Your goal: Below are records; extract exactly the lines from the one containing "The height and width of the screenshot is (812, 650)." through the last, both included, and keep the pictures out.

Excerpted records:
■ ■ ■ ■ ■

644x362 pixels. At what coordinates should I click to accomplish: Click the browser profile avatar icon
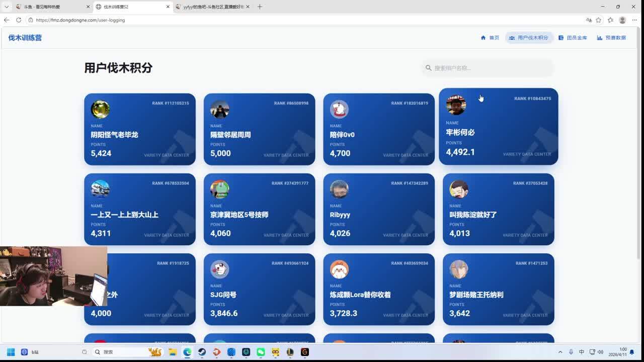pos(622,20)
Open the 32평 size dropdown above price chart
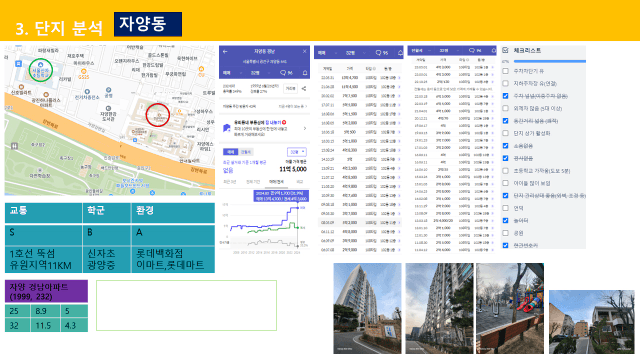Image resolution: width=640 pixels, height=360 pixels. [x=297, y=152]
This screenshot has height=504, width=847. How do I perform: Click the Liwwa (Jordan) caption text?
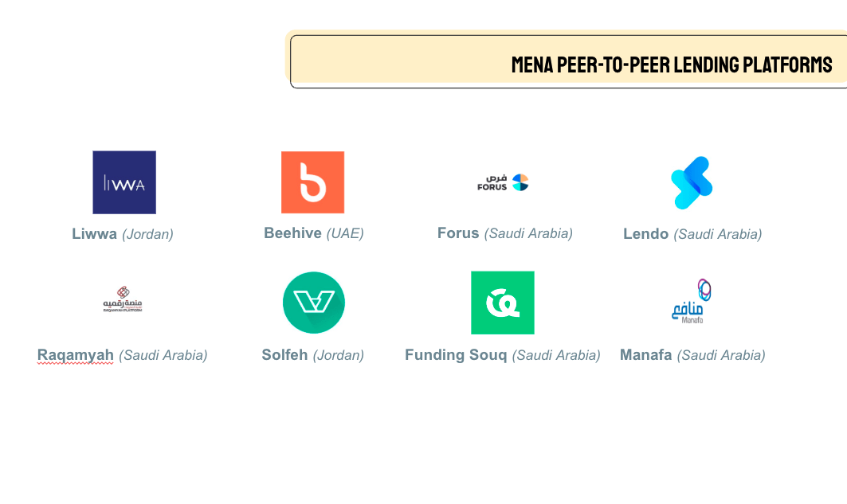(x=123, y=234)
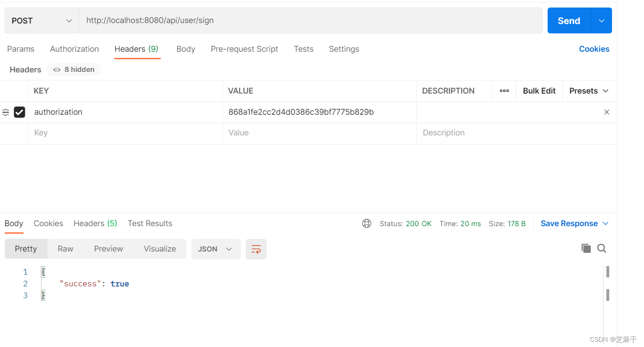The height and width of the screenshot is (347, 644).
Task: Open the POST method dropdown
Action: (x=41, y=20)
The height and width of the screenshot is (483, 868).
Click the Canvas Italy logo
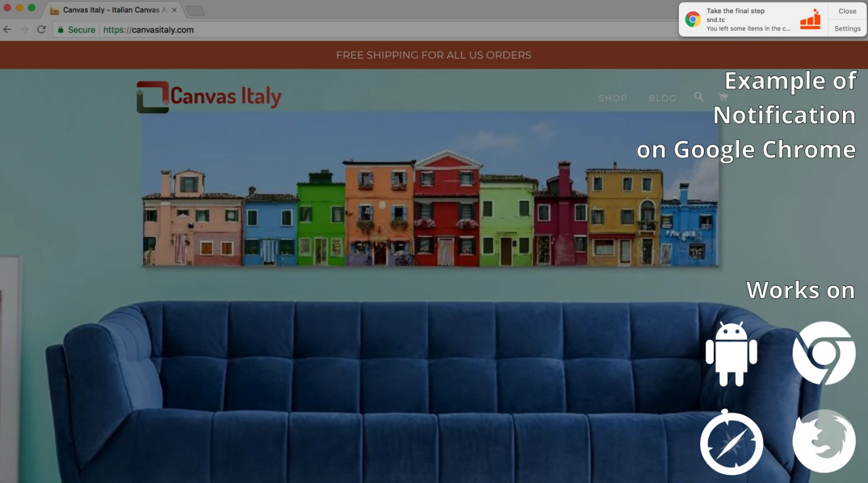tap(209, 97)

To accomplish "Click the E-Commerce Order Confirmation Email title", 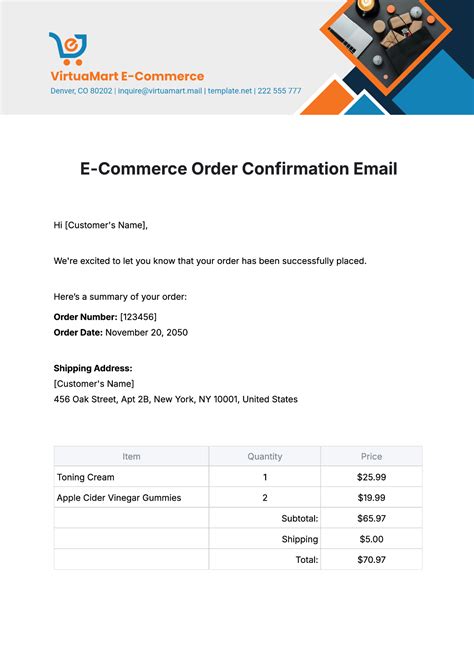I will (x=238, y=169).
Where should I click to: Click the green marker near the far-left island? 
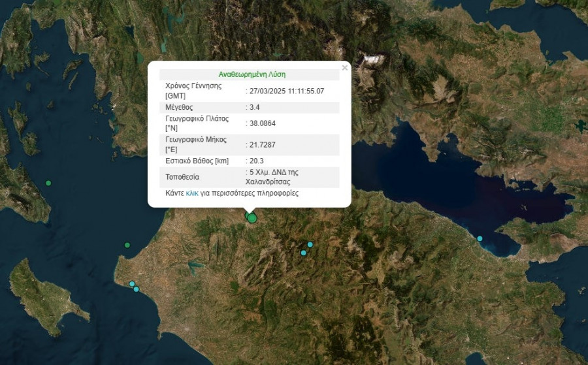(48, 183)
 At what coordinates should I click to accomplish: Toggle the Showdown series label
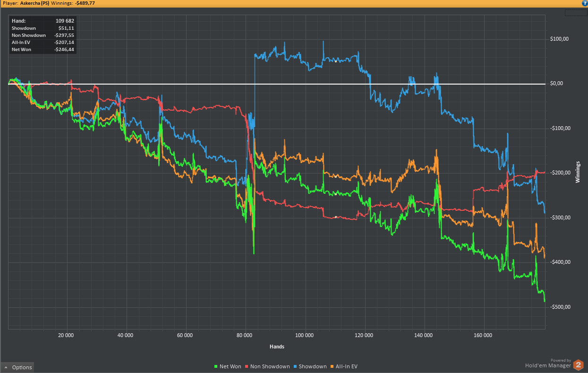tap(312, 367)
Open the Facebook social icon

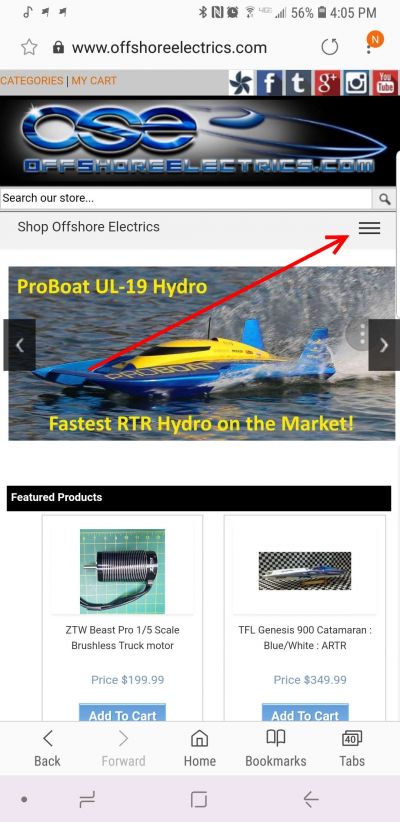click(269, 83)
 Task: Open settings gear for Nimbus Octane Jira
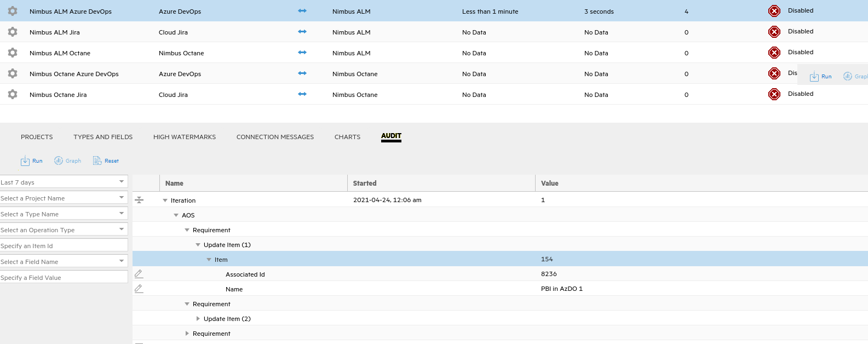pos(13,95)
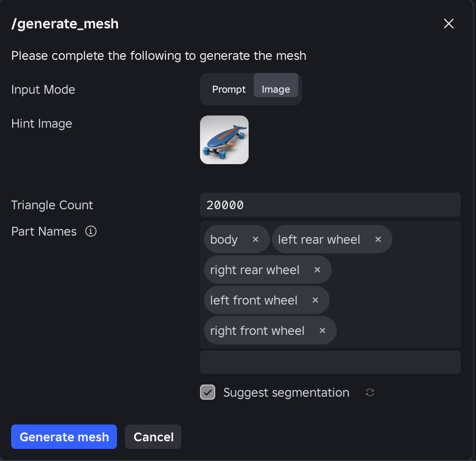Image resolution: width=476 pixels, height=461 pixels.
Task: Click the Part Names info icon
Action: coord(91,232)
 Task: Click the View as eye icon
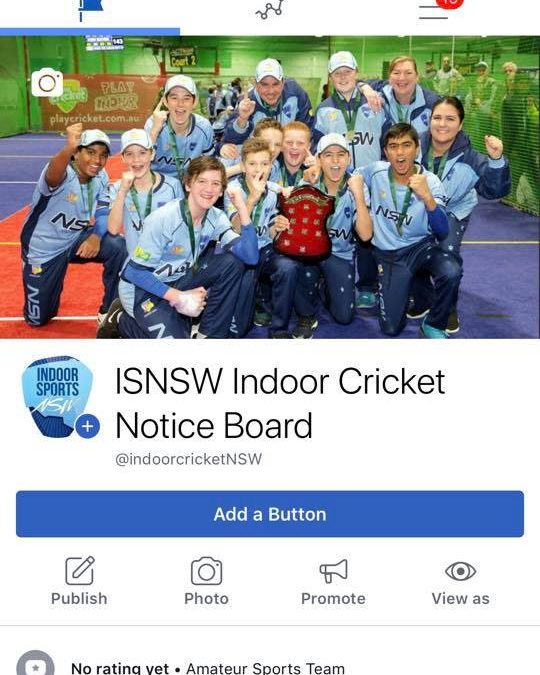pyautogui.click(x=460, y=571)
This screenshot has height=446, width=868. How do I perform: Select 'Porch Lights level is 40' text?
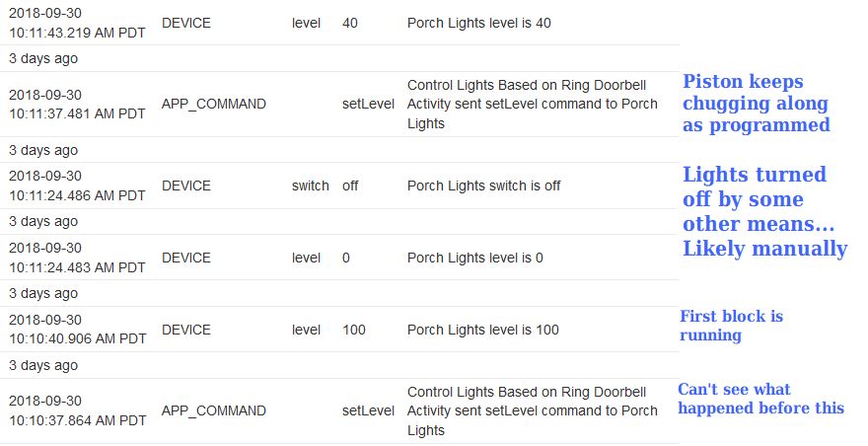click(478, 23)
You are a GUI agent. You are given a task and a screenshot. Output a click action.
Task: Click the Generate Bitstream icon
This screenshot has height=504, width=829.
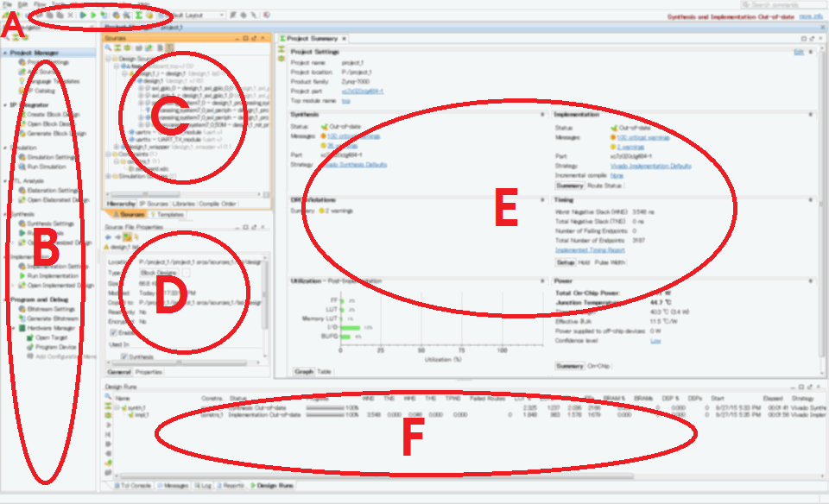[22, 318]
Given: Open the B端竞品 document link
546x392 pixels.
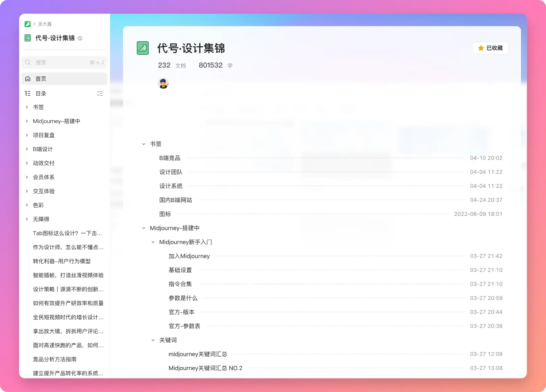Looking at the screenshot, I should [x=170, y=158].
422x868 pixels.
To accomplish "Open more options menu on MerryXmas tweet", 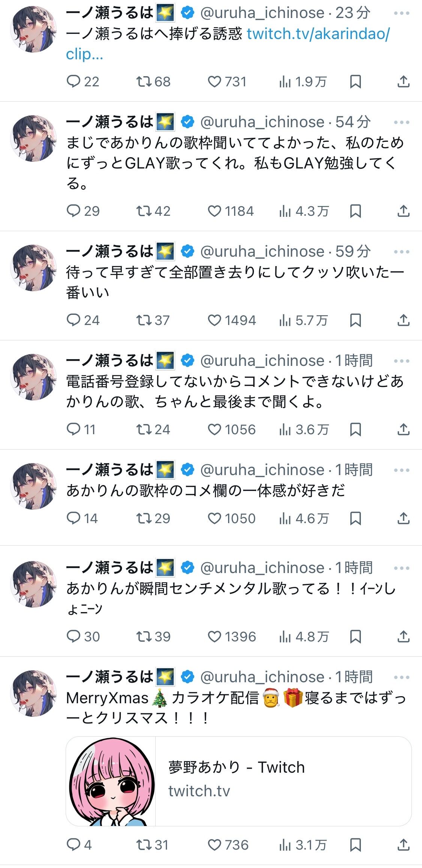I will tap(402, 677).
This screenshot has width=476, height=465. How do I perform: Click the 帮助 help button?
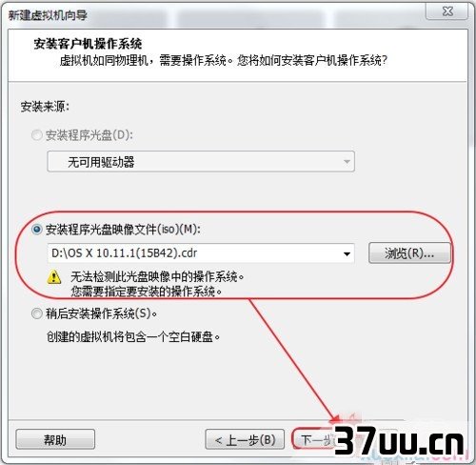click(x=55, y=439)
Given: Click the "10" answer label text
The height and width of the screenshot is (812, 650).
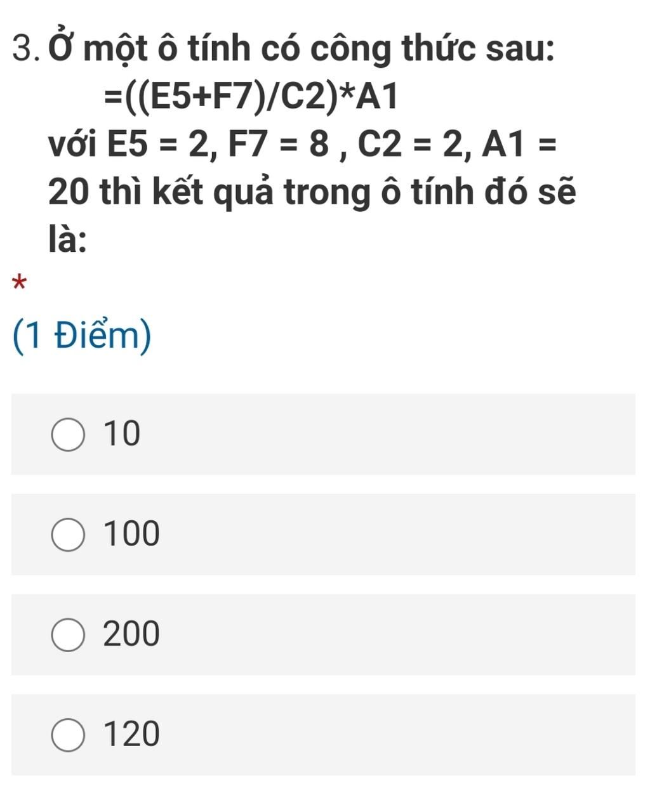Looking at the screenshot, I should pos(121,434).
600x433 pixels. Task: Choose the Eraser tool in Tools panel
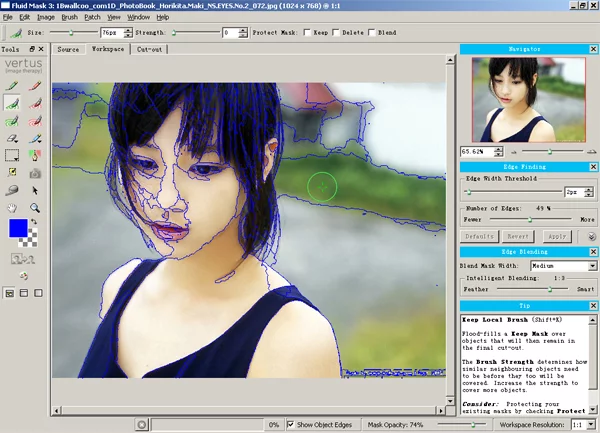point(12,138)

■ ■ ■ ■ ■

Output for this task:
The height and width of the screenshot is (812, 650).
Looking at the screenshot, I should pos(121,434).
600x433 pixels. Task: Choose the Eraser tool in Tools panel
point(12,138)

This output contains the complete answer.